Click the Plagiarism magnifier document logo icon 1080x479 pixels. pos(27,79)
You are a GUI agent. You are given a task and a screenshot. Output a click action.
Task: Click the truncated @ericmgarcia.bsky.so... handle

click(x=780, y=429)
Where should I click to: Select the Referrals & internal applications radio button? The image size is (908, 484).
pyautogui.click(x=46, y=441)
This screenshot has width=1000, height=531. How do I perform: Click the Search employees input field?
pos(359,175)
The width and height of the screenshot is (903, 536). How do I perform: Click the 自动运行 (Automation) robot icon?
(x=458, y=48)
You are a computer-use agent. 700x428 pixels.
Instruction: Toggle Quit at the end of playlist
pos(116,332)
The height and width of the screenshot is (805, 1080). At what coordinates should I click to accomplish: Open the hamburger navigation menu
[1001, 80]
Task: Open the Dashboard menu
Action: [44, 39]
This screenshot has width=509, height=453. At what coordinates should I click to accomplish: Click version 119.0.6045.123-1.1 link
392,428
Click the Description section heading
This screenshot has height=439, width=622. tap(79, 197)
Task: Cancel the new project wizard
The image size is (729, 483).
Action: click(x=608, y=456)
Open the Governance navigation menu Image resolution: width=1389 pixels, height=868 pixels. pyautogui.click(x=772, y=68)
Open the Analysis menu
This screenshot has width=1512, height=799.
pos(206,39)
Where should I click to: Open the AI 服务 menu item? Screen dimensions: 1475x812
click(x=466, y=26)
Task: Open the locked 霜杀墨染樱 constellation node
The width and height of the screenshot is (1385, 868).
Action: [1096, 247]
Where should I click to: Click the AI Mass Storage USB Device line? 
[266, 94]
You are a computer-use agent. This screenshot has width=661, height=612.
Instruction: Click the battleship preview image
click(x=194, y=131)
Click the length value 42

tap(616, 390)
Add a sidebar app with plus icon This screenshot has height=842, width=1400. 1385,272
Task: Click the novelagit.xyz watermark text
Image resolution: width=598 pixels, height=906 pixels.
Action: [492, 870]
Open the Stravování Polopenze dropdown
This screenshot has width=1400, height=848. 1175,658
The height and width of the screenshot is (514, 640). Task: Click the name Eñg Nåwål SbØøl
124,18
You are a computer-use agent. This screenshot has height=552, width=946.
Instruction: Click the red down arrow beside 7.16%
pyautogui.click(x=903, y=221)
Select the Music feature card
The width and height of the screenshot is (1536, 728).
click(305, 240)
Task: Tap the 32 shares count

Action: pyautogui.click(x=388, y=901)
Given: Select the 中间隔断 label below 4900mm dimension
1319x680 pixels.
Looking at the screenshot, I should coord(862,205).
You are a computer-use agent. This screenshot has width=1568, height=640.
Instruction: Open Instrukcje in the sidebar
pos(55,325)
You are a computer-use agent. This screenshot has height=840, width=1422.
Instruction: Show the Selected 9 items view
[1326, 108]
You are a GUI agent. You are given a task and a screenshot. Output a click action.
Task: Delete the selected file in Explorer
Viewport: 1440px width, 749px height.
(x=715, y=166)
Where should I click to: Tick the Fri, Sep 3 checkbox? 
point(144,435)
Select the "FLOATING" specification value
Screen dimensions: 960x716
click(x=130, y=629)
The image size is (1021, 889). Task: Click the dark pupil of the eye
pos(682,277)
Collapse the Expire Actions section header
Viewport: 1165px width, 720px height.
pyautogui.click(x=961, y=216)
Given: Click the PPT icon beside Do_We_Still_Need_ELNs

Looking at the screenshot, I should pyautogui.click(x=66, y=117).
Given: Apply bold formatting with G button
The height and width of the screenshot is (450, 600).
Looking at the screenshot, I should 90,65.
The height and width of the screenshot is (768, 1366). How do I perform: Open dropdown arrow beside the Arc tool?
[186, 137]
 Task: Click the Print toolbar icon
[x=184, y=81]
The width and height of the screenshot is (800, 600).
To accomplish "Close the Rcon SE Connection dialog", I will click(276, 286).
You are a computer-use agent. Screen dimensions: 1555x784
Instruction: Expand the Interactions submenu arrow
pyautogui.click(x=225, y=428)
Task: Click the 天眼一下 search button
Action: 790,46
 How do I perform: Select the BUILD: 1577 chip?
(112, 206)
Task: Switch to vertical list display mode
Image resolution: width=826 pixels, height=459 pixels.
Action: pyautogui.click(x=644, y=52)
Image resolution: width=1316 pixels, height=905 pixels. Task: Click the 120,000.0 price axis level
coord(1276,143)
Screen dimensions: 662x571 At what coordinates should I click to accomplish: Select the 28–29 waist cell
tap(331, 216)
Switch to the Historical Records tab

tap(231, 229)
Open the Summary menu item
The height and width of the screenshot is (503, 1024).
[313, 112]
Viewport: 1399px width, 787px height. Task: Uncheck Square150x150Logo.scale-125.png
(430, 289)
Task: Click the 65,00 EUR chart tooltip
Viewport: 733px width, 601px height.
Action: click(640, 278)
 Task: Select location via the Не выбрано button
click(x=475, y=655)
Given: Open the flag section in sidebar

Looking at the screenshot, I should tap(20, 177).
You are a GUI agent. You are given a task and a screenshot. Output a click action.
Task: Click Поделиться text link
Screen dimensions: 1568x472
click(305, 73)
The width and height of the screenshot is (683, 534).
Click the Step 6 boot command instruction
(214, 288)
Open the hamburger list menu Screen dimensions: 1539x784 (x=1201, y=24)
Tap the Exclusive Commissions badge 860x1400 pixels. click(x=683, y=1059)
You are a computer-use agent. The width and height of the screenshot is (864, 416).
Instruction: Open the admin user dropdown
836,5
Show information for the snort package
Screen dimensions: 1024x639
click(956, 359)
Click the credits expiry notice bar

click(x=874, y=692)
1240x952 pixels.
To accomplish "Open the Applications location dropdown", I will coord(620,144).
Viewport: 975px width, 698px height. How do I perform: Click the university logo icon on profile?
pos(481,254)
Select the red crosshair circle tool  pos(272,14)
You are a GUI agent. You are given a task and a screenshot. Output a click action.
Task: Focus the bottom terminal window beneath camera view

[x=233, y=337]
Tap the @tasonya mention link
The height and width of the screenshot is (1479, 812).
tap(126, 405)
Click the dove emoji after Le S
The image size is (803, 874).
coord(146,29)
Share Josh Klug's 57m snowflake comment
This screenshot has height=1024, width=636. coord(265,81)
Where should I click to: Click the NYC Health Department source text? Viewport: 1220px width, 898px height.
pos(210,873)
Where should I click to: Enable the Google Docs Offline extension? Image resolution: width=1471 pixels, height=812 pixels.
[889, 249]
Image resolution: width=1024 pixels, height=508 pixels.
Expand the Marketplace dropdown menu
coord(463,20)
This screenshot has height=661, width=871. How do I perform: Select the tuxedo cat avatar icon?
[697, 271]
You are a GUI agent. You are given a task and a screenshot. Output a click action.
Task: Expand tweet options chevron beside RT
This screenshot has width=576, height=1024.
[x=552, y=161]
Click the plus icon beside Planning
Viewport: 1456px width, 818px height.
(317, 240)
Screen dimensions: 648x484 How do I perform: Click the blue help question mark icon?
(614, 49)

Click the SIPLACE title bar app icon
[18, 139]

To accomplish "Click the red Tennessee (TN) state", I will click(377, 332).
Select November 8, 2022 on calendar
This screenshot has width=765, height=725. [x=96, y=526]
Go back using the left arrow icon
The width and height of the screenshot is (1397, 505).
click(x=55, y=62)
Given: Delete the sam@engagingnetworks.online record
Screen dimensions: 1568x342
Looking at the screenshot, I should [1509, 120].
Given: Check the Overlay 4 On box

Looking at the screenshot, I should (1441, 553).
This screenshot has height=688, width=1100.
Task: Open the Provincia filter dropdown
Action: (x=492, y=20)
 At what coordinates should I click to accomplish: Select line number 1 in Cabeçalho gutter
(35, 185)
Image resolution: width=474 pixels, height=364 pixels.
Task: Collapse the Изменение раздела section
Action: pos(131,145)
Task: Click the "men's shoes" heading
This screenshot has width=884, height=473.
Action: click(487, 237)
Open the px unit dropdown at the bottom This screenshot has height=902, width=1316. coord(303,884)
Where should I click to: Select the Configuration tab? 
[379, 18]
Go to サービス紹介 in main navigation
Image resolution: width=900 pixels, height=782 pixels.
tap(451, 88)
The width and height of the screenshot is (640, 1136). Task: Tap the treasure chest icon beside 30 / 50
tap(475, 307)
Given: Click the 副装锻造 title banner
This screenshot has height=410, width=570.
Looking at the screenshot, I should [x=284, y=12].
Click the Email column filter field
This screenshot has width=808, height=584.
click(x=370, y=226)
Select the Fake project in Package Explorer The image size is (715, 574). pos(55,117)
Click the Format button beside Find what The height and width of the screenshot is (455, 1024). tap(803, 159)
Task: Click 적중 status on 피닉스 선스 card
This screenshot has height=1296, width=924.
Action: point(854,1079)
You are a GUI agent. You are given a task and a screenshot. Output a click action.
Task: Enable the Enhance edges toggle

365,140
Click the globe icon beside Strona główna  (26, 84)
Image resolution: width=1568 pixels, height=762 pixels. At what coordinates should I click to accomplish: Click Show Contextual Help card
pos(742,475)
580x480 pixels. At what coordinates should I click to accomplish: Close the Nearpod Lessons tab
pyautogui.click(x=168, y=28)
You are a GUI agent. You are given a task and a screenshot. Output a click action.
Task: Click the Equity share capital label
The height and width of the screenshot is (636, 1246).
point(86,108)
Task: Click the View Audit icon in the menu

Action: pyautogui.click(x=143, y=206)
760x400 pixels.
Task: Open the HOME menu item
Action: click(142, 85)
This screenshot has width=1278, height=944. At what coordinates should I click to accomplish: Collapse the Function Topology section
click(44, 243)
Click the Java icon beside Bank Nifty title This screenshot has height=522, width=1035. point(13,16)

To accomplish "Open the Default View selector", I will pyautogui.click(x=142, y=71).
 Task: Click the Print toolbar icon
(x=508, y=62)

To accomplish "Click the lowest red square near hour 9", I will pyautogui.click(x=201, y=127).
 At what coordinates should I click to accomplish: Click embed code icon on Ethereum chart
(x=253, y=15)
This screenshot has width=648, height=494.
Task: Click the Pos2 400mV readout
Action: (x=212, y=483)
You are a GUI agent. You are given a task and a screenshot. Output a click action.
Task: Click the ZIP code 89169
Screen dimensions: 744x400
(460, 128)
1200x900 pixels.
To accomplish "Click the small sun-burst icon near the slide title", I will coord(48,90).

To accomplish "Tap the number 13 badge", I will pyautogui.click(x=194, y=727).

********

(YOUR INSTRUCTIONS): All lines in the listing above with the string "plus" should be returned.

(FINISHED EXERCISE):
Add a sidebar app with plus icon This screenshot has height=842, width=1400. 1385,272
Click the plus icon beside Planning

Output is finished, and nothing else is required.